EchoSign allows insurers and physicians to automate the contract-signing process, and physicians can sign digitally on an Apple iPad, iPhone, Google Android device or a standard PC. All parties then receive the digitally signed document.
“Thousands and thousands of physicians need to be signed up on to their provider networks and managed through new contract relationships every month,” Jason Lemkin, vice president of Web business services at Adobe, told eWEEK. “It’s a huge task.”
Insurance companies are leading health care to digital signatures, according to Lemkin.
“Pretty much everyone in this segment of health care is moving to Web signatures, and they’ll never go back,” Lemkin said. “In a couple of years, nobody will be using paper.”
The health care industry is hitting a “big inflection point” as far as digital contracts, Lemkin noted. “We do everything else on the Web. Why can’t we do our contracts on the Web?” he said.
In addition to signing contracts digitally, health insurers value the e-signature technology for the ability to close deals with doctors quickly.
“Electronic signatures aren’t about putting an image of a signature into a document,” Lemkin wrote in a blog post. “They’re about closing deals on the Web, in as close to real time as practical.”
Before using EchoSign, contract processing time for Aetna took three weeks.
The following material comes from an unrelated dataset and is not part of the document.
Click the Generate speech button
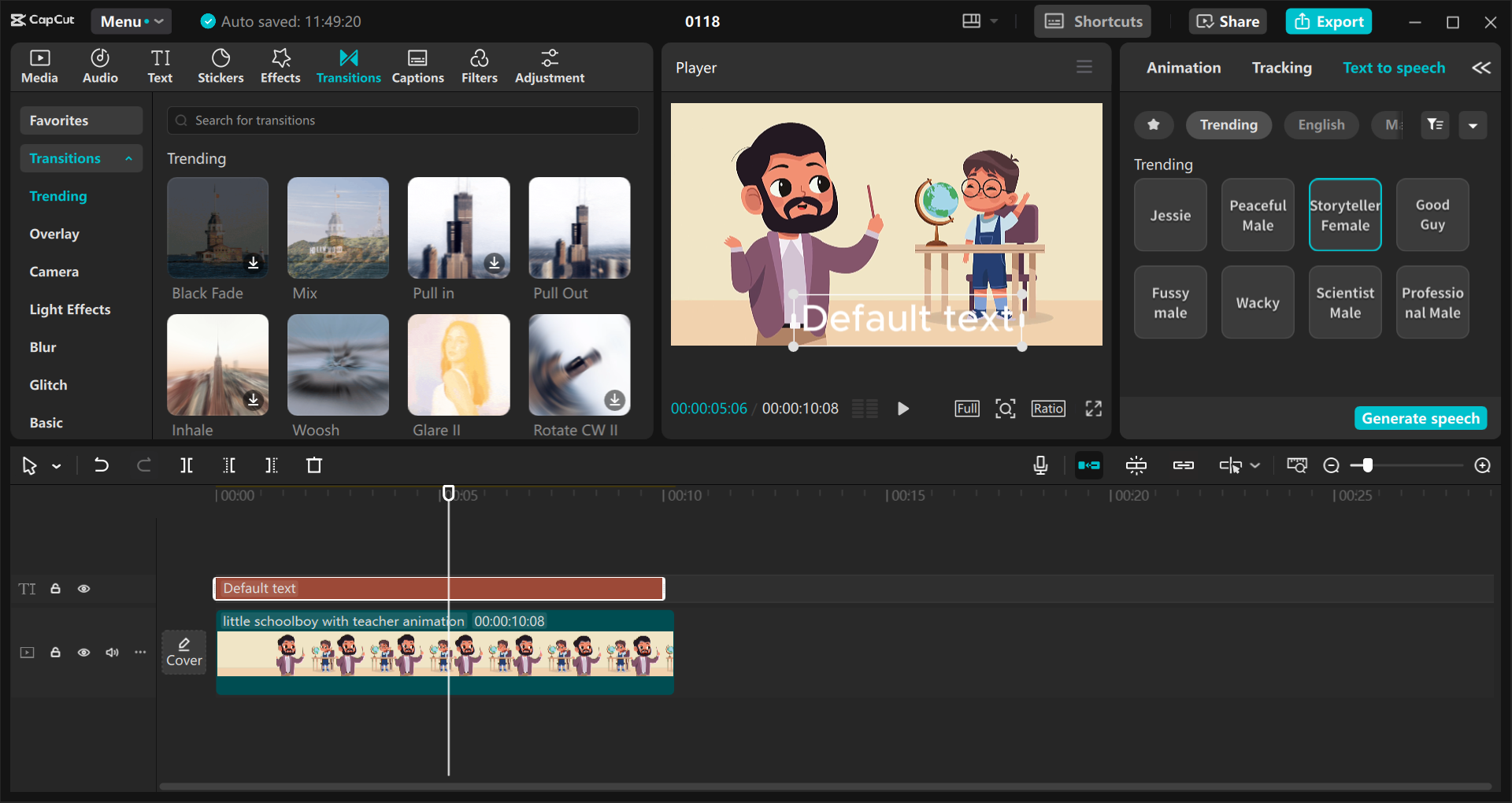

It now takes a day on average, the insurer reports.
Although EchoSign will become fully integrated into Adobe Reader later this year, customers can also use EchoSign as a stand-alone product, Lemkin noted.
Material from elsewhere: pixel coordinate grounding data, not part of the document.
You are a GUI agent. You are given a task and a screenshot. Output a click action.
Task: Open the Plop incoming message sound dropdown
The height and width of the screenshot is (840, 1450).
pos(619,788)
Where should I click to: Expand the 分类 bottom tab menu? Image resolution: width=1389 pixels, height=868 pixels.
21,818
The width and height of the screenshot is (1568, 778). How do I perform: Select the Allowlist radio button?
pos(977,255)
Since every Windows PC and Android device has Adobe Reader installed on it, the integration of EchoSign with the PDF application should bring mainstream use for EchoSign, Lemkin predicted.
EchoSign allows insurers to send mass mailings of contracts to doctors through email. Doctors can sign using their finger on an iPad or an input device such a mouse connected to a PC.
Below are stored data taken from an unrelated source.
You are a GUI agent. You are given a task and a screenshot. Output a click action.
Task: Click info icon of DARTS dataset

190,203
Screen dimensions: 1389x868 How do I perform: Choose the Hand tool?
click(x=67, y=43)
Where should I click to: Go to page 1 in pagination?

With physicians adopting tablets and smartphones in large numbers, 20 percent of all EchoSign users sign documents on mobile devices, Lemkin said.
Aetna launched its use of EchoSign on March 2, 2010, and Cigna announced its EchoSign contract-signing process on April 20 of this year.
By implementing EchoSign, Cigna hopes to make the contract-signing process quicker and easier for doctors, the insurer reports. UnitedHealthcare is also using the service.
“When we started EchoSign we were doing a hundred contracts a month; now we’re doing over a million,” Lemkin said.
“Paperless contracts for health care and for health care insurance and physician networks have pretty much entered the mainstream phases,” Lemkin said.
Using EchoSign, doctors can sign contracts through a secure Website and maintain an audit trail and visibility for documents.
In addition, EchoSign protects both the sender and the signer with key authentication and privacy, fraud protection, and consumer disclosure, according to Aetna.
On Sept. 8, Adobe announced support for EchoSign in more than 20 languages.